Sounds like your CV joints. Have them replace both because if one is bad the other one is not too far away from failing


----------



## Darktide (Jul 29, 2004)

CV joints are more of a clinking or thumping sound while accelerating or decelerating. Not so much of hitting bumps. I did test drive an altima that had that problem. Let me know what happens as I'm pretty curious.


----------



## LONDONDERRY (May 19, 2004)

Darktide said:


> CV joints are more of a clinking or thumping sound while accelerating or decelerating. Not so much of hitting bumps. I did test drive an altima that had that problem. Let me know what happens as I'm pretty curious.



I replaced mine last winter. Everytime I was turning I heard a clnking sound. Upon inspection it turned out the boot torn open and all that nice salt and sand they lay down the roads, penatrated and removed a bearing grease. Needless to say replacing them in the cold winter sinks. I waited until the spring to do the other side.


----------



## kmet (Dec 8, 2005)

mcf1000x2003 said:


> Hi I bought a Altima GXE for $1300 it idles and drives great but there is a clicking sound coming from the front when i turn and it makes a grinding ype noise when i hit a bump or dip.My first thought is the CV joints or ball joints.The dealer i bought it from says they would fix whatever it is I was just curious to see what y'all think it is.


I am new, but I had the same prob with my fairly new Sentra. I took it to the dealership and they said that it was the front struts and mounts. Apparently these mounts are not the best because they immediately recognized the prob as soon as I described it. Hope that helps.


----------



## mcf1000x2003 (Dec 8, 2005)

we had a freeze last night and for anyone thats lived in TX you know that everything shuts down so i cant get it looked at today at the car lot


----------



## LONDONDERRY (May 19, 2004)

mcf1000x2003 said:


> we had a freeze last night and for anyone thats lived in TX you know that everything shuts down so i cant get it looked at today at the car lot



If your CV joint is bad, making a ticking noise, This tends to happen becuase the rubber boot is split open.
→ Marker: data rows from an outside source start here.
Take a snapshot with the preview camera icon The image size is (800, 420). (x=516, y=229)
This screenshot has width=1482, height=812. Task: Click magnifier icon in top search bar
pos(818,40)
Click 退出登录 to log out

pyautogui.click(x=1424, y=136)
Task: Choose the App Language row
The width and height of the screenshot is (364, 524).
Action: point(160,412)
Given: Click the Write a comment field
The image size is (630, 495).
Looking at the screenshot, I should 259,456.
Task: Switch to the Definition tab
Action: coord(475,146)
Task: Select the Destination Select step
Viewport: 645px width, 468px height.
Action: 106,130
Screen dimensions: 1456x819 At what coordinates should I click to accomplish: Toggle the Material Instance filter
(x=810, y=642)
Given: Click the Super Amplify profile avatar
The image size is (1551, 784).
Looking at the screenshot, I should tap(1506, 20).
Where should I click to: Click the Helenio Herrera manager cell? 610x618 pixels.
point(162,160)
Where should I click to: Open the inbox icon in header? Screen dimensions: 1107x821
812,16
To inspect this yourself, turn the wheel all the way to right, then look inside the wheelwell at the CV joint, if the rubber boot is split there's your problem, do the same for the left side as well


----------



## KA24Tech (Feb 2, 2004)

I have seen where the rubber top strut mount can cause a popping but I would start with the above recommended CV boot inspection.

Troy


----------



## ssaemployee777 (Jan 8, 2006)

*94 nissan altima GXE 117,000 mile. Cilicking sound CV*



KA24Tech said:


> I have seen where the rubber top strut mount can cause a popping but I would start with the above recommended CV boot inspection.
> 
> Troy


I need to replace CV axle on my 94 Altima with 117,000 miles. Does any site have step by step instructions with pics? Haynes or Chilton manuals are not very helpful. 
I just replaced the o-ring on the distributer 'cause it was stalling due to oil in the distributor. 

Thanks,


----------



## KA24Tech (Feb 2, 2004)

The Haynes manual has a good repair procedure for the axles. I don't know of any site that has the replacement procedure but the simplest thing to do is replace the axle or else get a factory service manual.

Troy


----------